Design is all about what to include, how to include it, and what to leave out.  These are the same set of decisions businesses make day in and day out.  The basic principles of design can be very useful in helping you think about managing your team. 

The classic elements of design are guaranteed to sound familiar and relevant to the workplace, once you read them.  What are the big principles of great design you should be using in your business?  

Emphasis and Repetition

Simply put, emphasize what’s most important to the success of your business, project, or team.  Even more essential is making sure your team knows what the priorities and big picture are.  Your business won’t work if your team is all over the place.

Repeat your message.  Be loud and clear about what will make your team win.  Say it often.  Say it with gusto!  Include it in your presentations. Make it the backbone to every strategic decision.

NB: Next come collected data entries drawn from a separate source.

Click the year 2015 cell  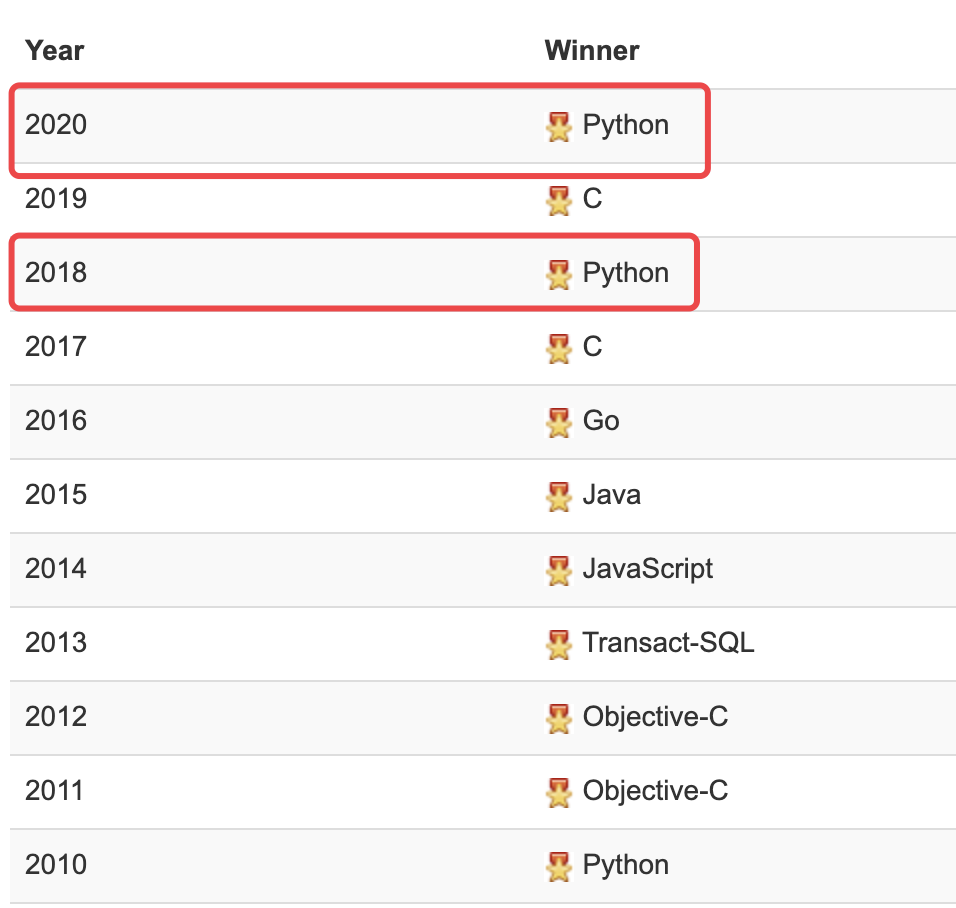click(56, 495)
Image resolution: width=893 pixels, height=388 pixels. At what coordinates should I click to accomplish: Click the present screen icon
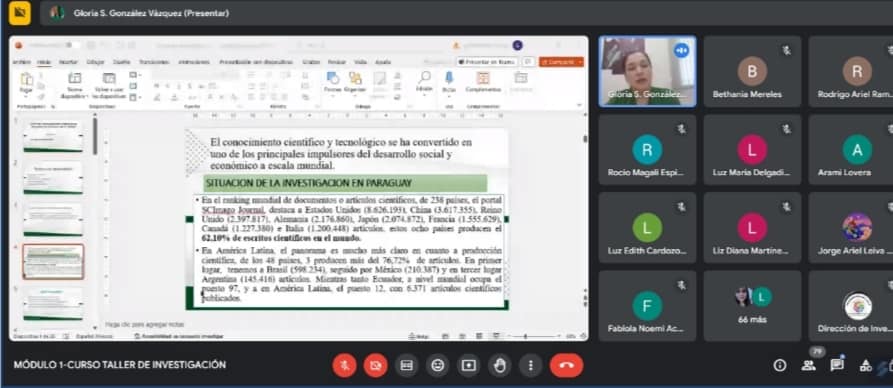click(469, 365)
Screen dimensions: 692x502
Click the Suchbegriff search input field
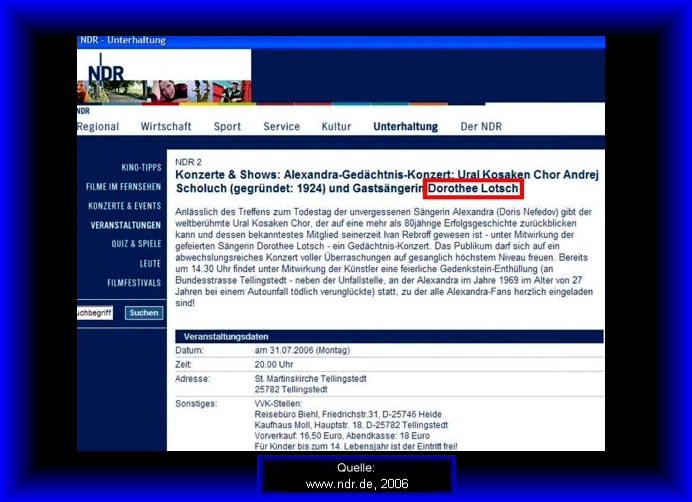pyautogui.click(x=96, y=313)
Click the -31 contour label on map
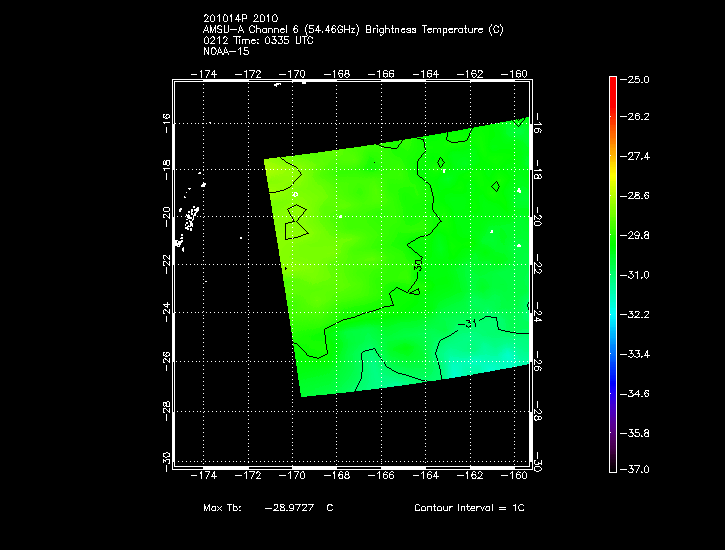The image size is (725, 550). 470,323
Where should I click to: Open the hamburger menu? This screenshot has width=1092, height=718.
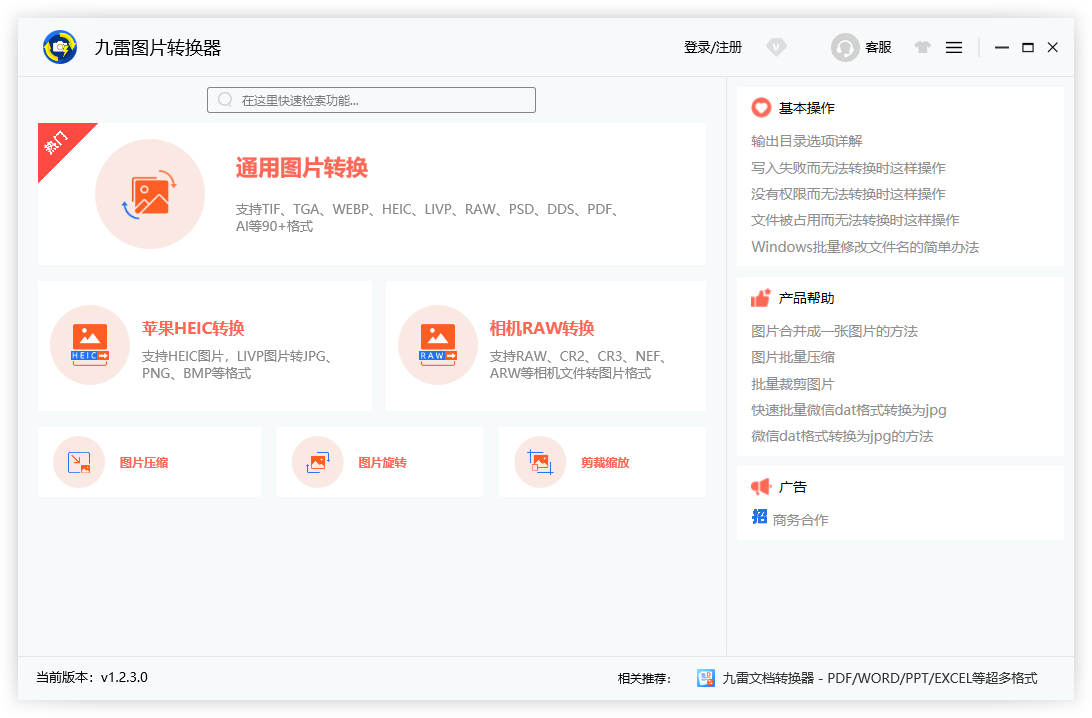pos(954,47)
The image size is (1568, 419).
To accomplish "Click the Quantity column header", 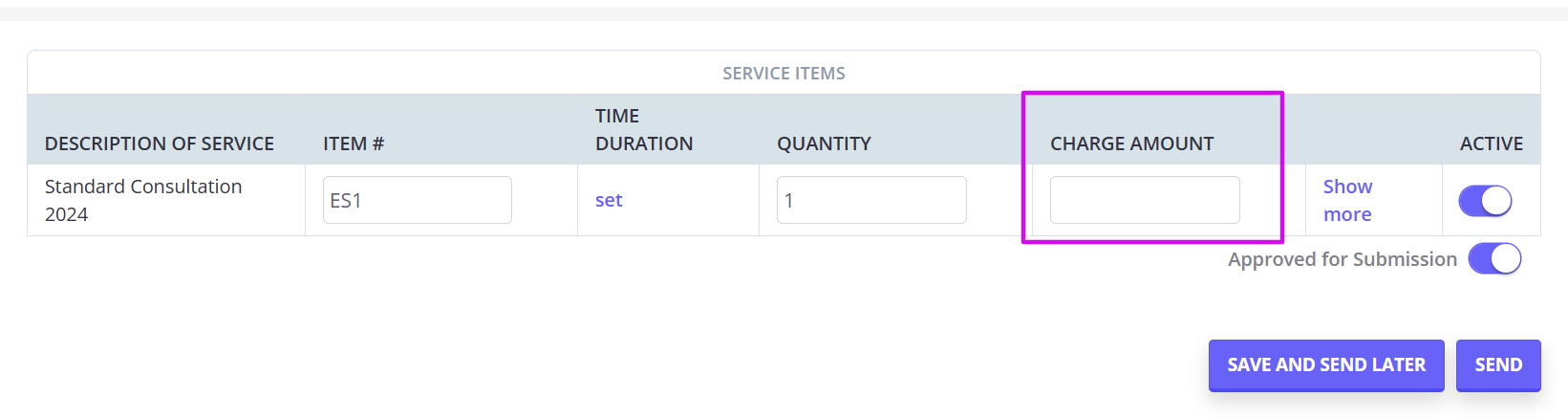I will click(824, 143).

Your employees will learn just as much from what you say as what you do, so be sure to use your resources in a way that underscores what you want to emphasize as key.  If there is one key factor your team should be driving toward, then your team should be spending the bulk of its time and budget on that same factor.

Balance and Proportion

Bringing balance and proportion to the workplace is really about remembering to treat your employees like people, not robots.  Everyone performs better if they have a good mix to how they spend their time. 

Your team needs time for collaboration as well as solo time to get their individual tasks completed.  That one might seem like a no-brainer from a practical standpoint, since your team can’t get anything done if they are constantly in meetings.  However, it’s also good psychology.  People need down time to absorb, process, and practice what was discussed. 

Another key balance every employee knows is the concept of work-life balance.  As a manager you will earn trust and loyalty if you honor an employees’ time off from work.  Let them take their vacation time.  Avoid pressuring them to work through breaks.    

Alignment and Contrast

Getting a team aligned and working as one can be one of the most challenging aspects to management.  Using the classic design techniques of branding and creating contrast can be the very things that help people feel like they are part of something that matters.

Branding is a buzzword you probably know well.  Every company is trying to establish their own brand and often spends significant resources on key branding elements like logos.  Take a cue from the experts and intentionally build the brand of your team or department.  Your team will work harder if they know who they are together and are proud of it.   

Your team might respond well to having its own slogan or even a logo that goes along with your company’s logo.  Look at professional sports teams who know quite a bit about branding and teamwork.  Name your enemy. Maybe your enemy is mediocrity.  Maybe it’s a rival company.  Whichever way you do it, give your team a feeling to align around and be proud of.

Movement and White Space

Movement improves blood flow, which helps you think.  Using white space, or a break from making your senses work hard, is also fundamental to clear thinking. Here are some ways to incorporate these best practices into your workplace.

Give employees a chance to circulate.  Encourage them to learn how others in the office do their jobs. Give your people a good virtual office software that helps them feel like they have flexibility to work in ways that feel pleasant and natural. Consider standing desks or stretching during morning huddles. 

Breaks from office stimulation and hubbub go hand in hand with the design element of balance. Institute a set quiet work hour for workplaces that can be noisy.  Be aware of assigning too many demanding tasks back-to-back and break them up with simpler or less stressful ones.

Your team will love you for thinking about how to balance out any aspect of the workplace that seems to be too much for them at times and for helping them understand and appreciate their purpose.